Temas a tener en cuenta a la hora de rebajar la factura fiscal del ejercicio 2013, antes que finalice el año.

12 | Dic | 2013 | Asesoría de empresas

Los fondos de inversión y los planes de pensiones permiten al ahorrador aplazarla tributación. También es clave analizar si es momento de aflorar beneficios. La fiscalidad es un componente imprescindible para optimizar la rentabilidad de una cartera de inversión. Especialmente en la recta final del año, que es cuando se realizará la “foto fija” de cara a la tributación del ejercicio 2013.

Uno de los elementos que tendrá que tener en cuenta el inversor es la nueva regulación que afecta a las plusvalías de los activos financieros. Desde el 1 de enero de 2013, las ganancias patrimoniales obtenidas con la venta de determinados activos que hayan sido adquiridos en un plazo inferior a 12 meses tributan en la base general del ahorro (del 24,75% al 56%, según la comunidad autónoma). Los activos comprendidos en esta categoría serían las acciones, las participaciones en fondos de inversión, las divisas y las opciones. Se trata de un marco legal que ya se aplicaba hace unos años y que está diseñado para desincentivar la especulación.

En cuanto a las ganancias generadas con los activos que se han mantenido durante más de un año, tributarían como rendimientos del ahorro, es decir, del 21% al 27%, en función de las ganancias. También sería éste el régimen aplicable para los rendimientos obtenidos con la renta fija, los depósitos y los seguros.
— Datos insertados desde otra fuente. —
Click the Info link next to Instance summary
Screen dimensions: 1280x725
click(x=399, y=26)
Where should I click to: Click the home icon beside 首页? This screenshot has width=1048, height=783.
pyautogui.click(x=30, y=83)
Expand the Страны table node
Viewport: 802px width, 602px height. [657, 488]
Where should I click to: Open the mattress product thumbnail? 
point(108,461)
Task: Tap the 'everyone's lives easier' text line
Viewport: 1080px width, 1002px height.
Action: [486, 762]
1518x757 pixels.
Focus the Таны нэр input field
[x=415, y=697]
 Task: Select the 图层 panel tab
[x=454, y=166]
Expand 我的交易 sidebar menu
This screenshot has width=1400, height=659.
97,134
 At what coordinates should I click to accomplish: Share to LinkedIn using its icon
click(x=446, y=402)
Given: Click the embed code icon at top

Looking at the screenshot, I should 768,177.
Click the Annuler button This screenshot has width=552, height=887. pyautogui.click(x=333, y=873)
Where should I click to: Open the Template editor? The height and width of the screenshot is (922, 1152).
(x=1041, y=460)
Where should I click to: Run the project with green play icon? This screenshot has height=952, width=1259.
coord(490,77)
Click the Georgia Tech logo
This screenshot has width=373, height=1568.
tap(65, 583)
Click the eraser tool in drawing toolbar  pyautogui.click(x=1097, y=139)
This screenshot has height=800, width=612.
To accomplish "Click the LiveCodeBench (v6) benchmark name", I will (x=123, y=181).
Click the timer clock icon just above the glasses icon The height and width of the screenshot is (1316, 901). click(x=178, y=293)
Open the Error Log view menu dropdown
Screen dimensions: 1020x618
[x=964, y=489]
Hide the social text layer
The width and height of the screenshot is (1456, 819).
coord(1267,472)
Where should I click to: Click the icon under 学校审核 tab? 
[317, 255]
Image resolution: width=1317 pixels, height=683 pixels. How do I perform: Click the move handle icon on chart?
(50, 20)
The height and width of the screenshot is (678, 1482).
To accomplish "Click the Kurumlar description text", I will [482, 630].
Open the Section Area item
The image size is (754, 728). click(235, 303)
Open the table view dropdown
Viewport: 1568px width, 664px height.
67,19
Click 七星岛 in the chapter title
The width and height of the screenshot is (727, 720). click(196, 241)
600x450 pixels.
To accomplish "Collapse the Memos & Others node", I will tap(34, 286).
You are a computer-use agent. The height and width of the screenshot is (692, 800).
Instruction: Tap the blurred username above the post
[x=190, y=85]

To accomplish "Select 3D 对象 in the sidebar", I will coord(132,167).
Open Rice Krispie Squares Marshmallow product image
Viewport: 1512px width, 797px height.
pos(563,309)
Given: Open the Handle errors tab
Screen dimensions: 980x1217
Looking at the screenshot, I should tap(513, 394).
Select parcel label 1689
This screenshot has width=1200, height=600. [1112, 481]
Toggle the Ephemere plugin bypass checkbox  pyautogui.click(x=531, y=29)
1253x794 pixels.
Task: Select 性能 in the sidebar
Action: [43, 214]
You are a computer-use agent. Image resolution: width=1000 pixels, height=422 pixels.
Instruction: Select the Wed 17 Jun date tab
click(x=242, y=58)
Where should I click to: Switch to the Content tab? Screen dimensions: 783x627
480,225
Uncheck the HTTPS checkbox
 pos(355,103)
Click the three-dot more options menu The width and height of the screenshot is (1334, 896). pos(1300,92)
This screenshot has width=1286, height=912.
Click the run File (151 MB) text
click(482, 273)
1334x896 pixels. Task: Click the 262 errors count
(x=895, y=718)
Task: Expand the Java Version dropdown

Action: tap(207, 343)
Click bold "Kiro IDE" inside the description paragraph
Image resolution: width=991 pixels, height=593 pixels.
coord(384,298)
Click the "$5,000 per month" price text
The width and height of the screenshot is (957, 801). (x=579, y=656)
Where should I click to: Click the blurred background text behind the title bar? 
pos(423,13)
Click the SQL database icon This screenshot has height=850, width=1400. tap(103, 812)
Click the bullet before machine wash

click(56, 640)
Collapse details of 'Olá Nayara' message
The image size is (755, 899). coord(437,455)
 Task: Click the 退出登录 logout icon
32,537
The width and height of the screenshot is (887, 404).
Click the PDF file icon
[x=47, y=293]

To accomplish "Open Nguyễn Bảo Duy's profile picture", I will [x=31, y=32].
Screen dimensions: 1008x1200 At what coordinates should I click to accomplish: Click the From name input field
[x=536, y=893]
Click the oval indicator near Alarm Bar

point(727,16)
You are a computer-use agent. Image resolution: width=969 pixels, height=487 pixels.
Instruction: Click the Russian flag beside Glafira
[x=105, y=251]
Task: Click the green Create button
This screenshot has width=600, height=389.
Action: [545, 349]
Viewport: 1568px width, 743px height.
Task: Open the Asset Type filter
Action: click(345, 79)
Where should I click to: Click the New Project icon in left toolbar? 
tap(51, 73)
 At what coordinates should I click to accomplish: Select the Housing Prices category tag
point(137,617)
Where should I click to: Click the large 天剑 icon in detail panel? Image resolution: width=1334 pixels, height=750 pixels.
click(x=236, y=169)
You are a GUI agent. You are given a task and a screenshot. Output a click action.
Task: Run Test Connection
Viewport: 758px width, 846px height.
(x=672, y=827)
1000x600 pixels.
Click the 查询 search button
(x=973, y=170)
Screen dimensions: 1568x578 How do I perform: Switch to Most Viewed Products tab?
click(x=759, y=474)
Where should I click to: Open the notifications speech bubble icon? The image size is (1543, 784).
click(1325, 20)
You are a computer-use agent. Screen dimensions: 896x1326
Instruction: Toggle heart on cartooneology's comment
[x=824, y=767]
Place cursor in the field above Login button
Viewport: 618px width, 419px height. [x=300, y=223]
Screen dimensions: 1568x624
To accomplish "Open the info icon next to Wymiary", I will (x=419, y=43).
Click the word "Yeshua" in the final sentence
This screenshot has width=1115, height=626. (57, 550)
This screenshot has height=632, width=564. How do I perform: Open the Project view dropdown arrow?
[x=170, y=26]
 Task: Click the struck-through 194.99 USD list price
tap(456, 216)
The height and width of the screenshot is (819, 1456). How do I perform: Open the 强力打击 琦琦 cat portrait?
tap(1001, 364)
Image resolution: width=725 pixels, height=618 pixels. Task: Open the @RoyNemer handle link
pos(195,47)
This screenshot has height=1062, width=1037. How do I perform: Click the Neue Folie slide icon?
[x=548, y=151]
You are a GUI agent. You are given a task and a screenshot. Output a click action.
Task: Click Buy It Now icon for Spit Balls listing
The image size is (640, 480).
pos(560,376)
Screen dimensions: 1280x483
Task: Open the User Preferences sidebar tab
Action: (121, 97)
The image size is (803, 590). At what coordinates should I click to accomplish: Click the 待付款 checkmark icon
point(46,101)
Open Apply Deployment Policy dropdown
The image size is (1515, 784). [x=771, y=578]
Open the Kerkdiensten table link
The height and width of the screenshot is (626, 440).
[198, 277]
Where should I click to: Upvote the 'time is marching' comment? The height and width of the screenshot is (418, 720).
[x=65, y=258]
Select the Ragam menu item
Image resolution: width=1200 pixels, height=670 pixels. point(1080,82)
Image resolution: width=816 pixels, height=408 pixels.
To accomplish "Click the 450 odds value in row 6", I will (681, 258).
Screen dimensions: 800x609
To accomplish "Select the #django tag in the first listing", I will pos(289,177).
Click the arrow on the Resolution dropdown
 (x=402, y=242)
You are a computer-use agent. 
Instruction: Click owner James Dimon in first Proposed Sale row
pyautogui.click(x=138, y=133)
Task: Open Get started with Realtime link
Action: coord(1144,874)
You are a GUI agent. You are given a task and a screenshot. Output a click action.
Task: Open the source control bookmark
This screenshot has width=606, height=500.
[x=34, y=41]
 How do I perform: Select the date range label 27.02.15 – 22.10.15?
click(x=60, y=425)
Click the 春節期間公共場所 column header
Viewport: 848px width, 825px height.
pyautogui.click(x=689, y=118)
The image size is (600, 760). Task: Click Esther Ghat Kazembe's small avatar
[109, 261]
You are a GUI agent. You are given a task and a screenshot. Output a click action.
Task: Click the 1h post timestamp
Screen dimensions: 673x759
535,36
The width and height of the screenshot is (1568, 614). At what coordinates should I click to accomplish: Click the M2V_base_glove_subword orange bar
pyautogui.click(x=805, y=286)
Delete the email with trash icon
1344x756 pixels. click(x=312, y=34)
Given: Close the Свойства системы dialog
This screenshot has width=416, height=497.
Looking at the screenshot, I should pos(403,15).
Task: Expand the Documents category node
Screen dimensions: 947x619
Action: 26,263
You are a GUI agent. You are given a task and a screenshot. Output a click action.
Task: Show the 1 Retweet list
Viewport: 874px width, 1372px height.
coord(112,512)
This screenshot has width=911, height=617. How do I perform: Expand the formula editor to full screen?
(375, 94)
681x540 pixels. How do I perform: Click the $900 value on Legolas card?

  • Plusvalías y minusvalías. Teniendo estos factores en cuenta, lo ideal sería mantener los activos en cartera durante, al menos 12 meses, para limitar el impacto fiscal (siempre y cuando no haya una necesidad de liquidez o una previsión de caída de los valores). En este sentido, los fondos de inversión ofrecen una importante ventaja. Estos productos permiten al ahorrador remodelar la cartera, traspasando de un fondo a otro, sin necesidad de tributar hasta que el inversor no reembolse. Por ejemplo, el inversor puede entrar en un fondo de renta variable, cuya cartera está siendo optimizada por el gestor todos los días sin que el partícipe tenga que tributar por ello. Y si el inversor quiere reducir su exposición a la renta variable, puede traspasar parte de la inversión en el fondo de bolsa a otro de renta fija, algo que tampoco está sujeto a tributación en ese momento. Sin embargo las pérdidas a corto también pueden ser una oportunidad para el ahorrador. Si el resultado neto de las ganancias y pérdidas de menos de un año es negativo, podrá utilizarse para compensar el resto de las rentas de la base general (rendimientos del trabajo, actividades económicas, alquileres, etc.), hasta el límite del 10% de esa parte de la base.
  • Inversión inmobiliaria. El inversor también ha de tener en cuenta que desde el pasado 1 de enero ya no es aplicable la deducción por vivienda habitual (ni por las denominadas cuentas de ahorro vivienda). No obstante, los inmuebles adquiridos antes de esa fecha disfrutan de un régimen transitorio por lo que las deducciones, en su caso, sí son aplicables (hasta el 15% de las cantidades satisfechas, con un límite de 9.040 euros). A este respecto, hay que tener en cuenta que en las viviendas adquiridas entre el 12 de mayo y el 31 de diciembre de 2012 el 50% de la ganancia que se obtenga en el momento de la transmisión está exenta de tributación.
  • Los planes de pensiones. En su caso la inversión se resta de la base imponible (lo que puede suponer bajar el tipo marginal) con un máximo de 10.000 euros anuales para partícipes de hasta 50 años o de 12.500 para los mayores de esa edad. También es aconsejable planificar adecuadamente el momento y la forma de rescatar. Con carácter general el saldo del plan con derecho a reducción del 40%, es decir, el que proviene de aportaciones anteriores al 31 de diciembre de 2006, conviene rescatarlo en forma de capital en pago único, ya que es requisito imprescindible para la reducción. Otra de las ventajas de estos productos es que, al igual que con los fondos, el partícipe no tiene que tributar hasta que no rescata el plan, pero puede remodelar su estrategia traspasando de un plan de pensiones a otro sin tributar por ello.